======== Dataset records

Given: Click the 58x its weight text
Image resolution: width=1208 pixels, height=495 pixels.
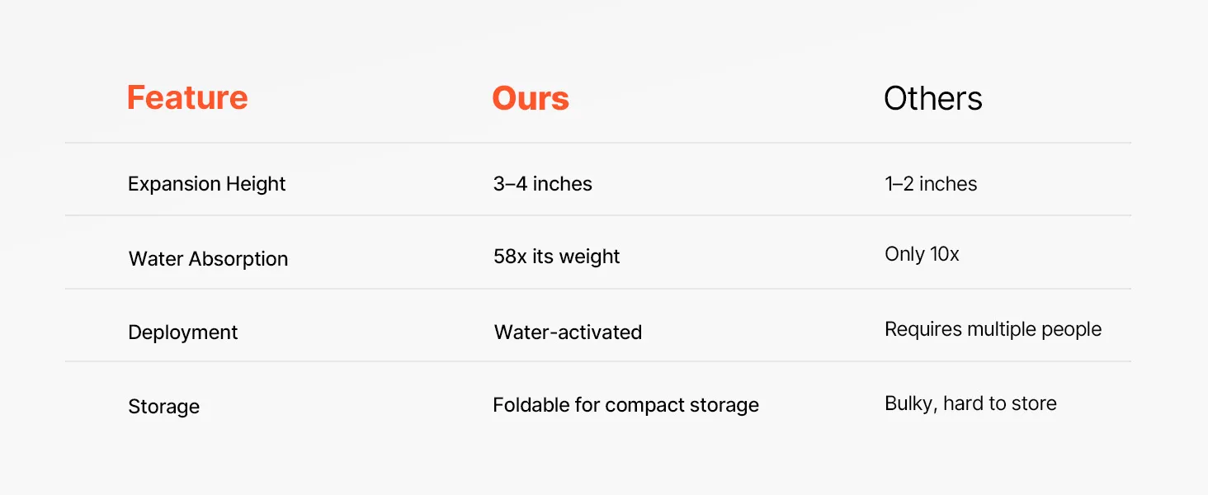Looking at the screenshot, I should (x=556, y=257).
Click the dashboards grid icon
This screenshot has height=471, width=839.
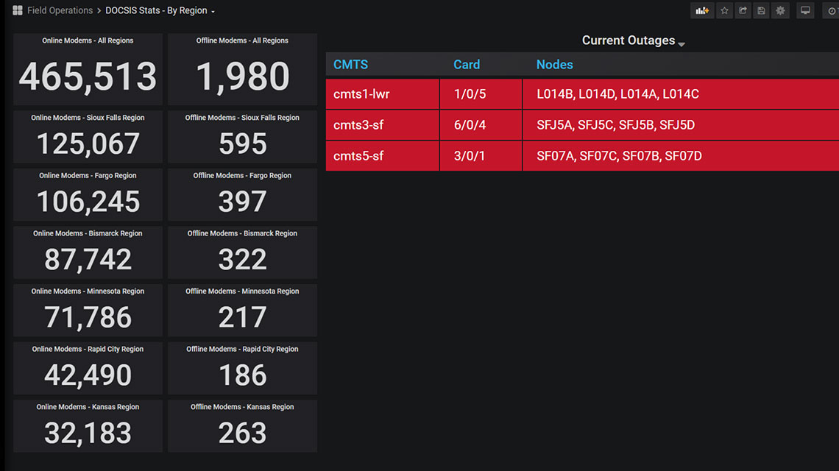click(18, 11)
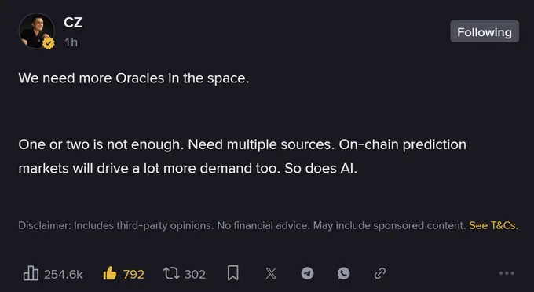
Task: Click the 792 likes count
Action: click(134, 274)
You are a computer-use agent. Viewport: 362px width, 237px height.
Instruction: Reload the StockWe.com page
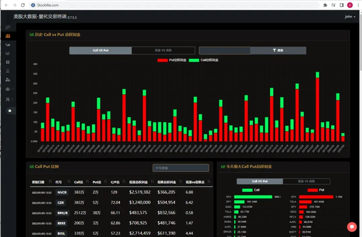(x=23, y=5)
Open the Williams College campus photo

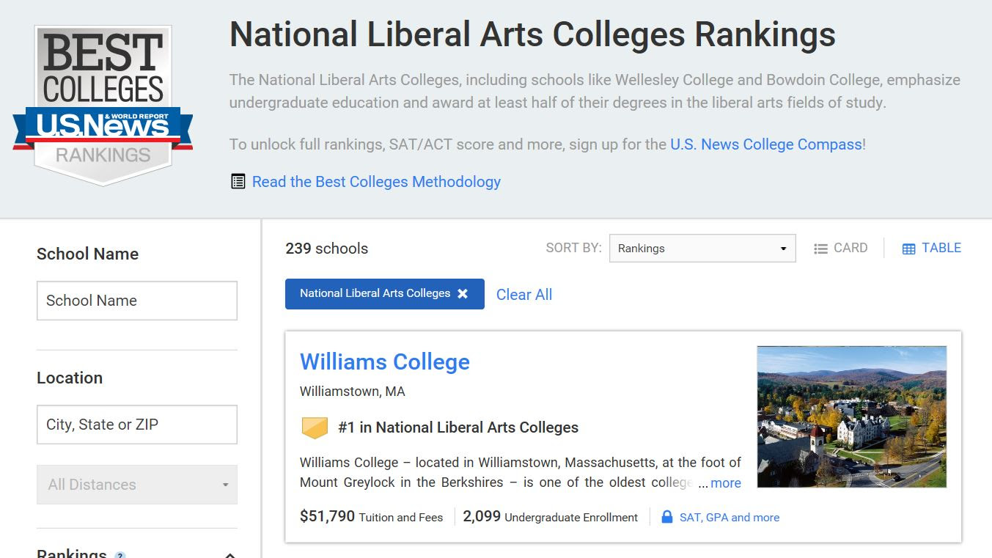[x=851, y=416]
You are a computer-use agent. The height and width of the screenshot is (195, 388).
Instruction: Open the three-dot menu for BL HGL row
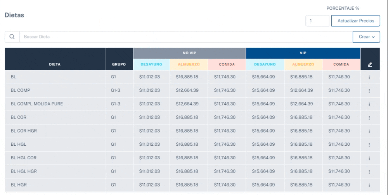[x=369, y=145]
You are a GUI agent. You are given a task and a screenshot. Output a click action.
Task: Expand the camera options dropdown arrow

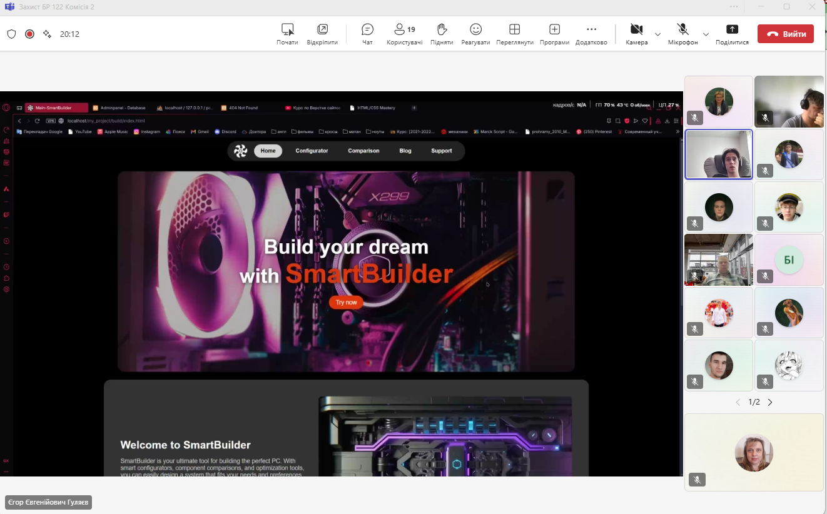point(657,34)
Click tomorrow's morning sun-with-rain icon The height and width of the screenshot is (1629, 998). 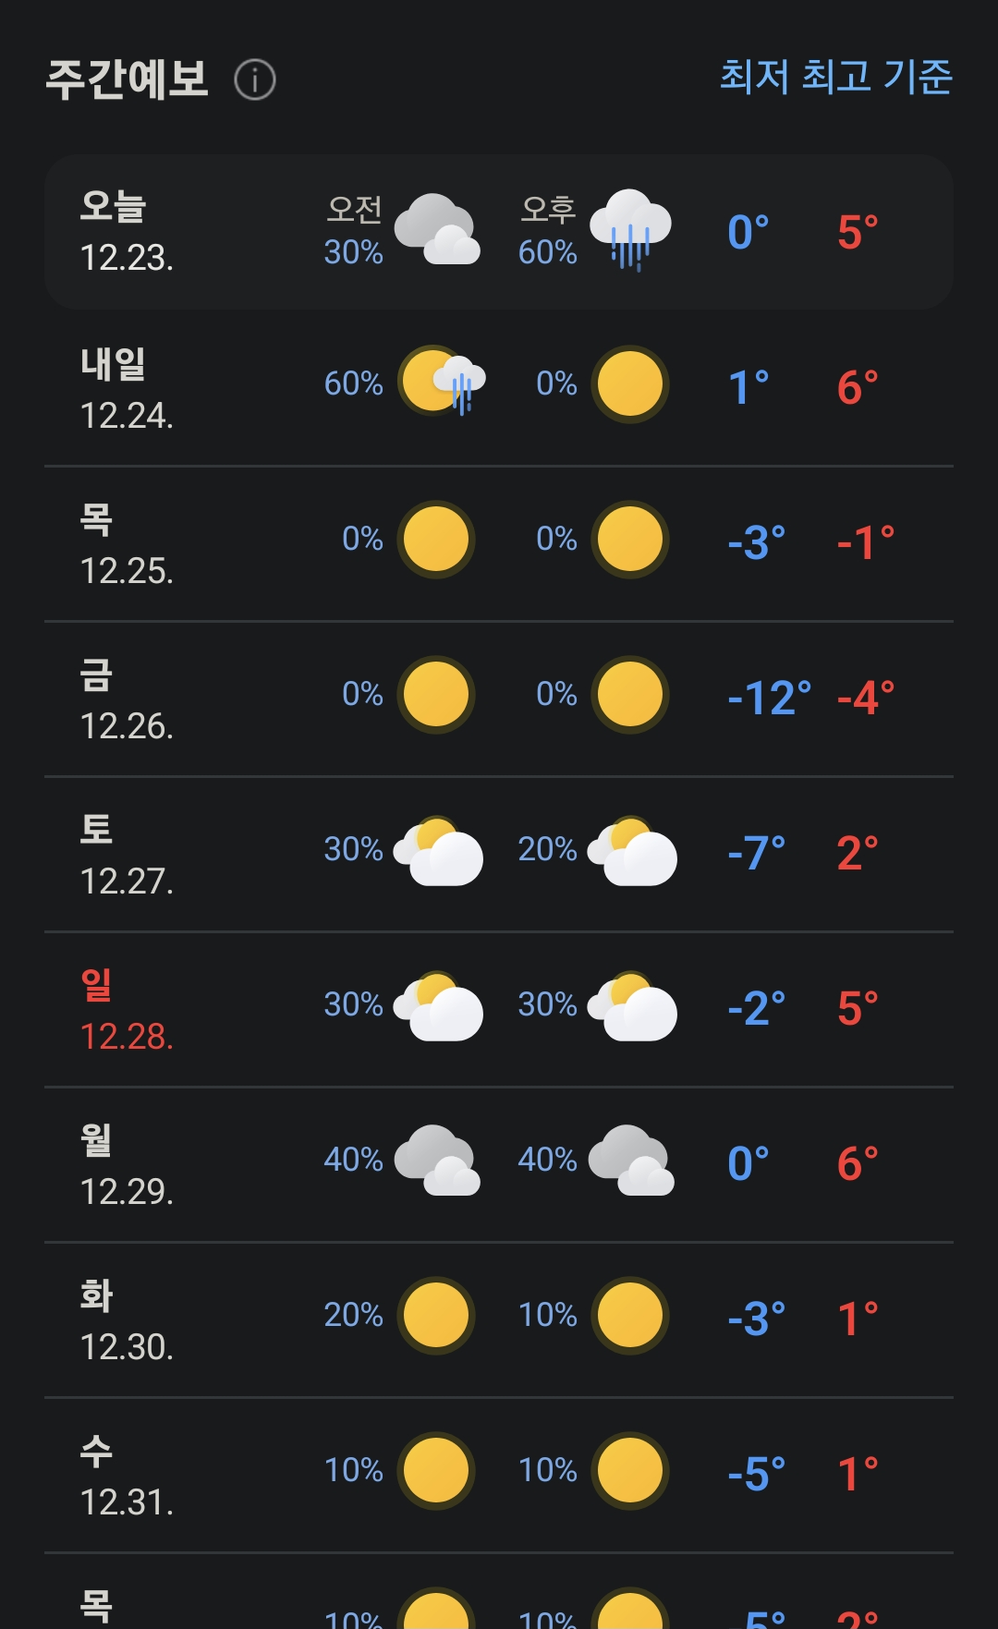440,382
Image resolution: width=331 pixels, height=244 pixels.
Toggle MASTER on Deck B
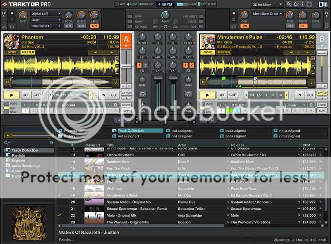224,52
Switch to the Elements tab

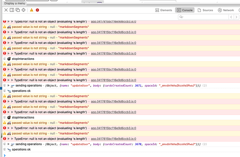163,10
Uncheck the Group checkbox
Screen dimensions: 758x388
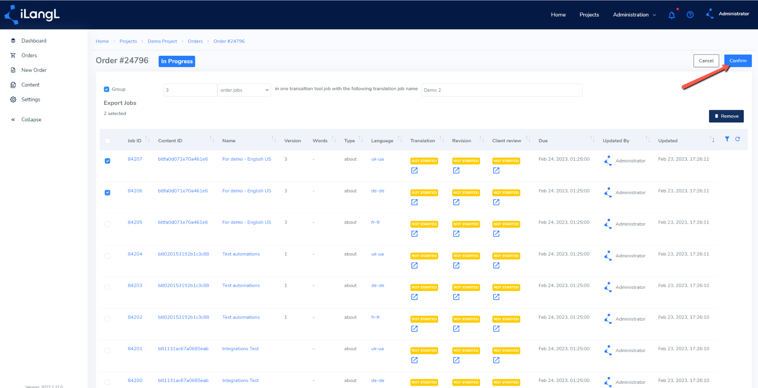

================

● Aim of the task:
Reproduce the material word for word, starting at the line that contains "Image resolution: width=331" and continuing through the end of the material. Leave the pictures out of your copy.

● Written answer:
Image resolution: width=331 pixels, height=244 pixels.
Toggle MASTER on Deck B
224,52
Switch to the Elements tab

163,10
Uncheck the Group checkbox
Screen dimensions: 758x388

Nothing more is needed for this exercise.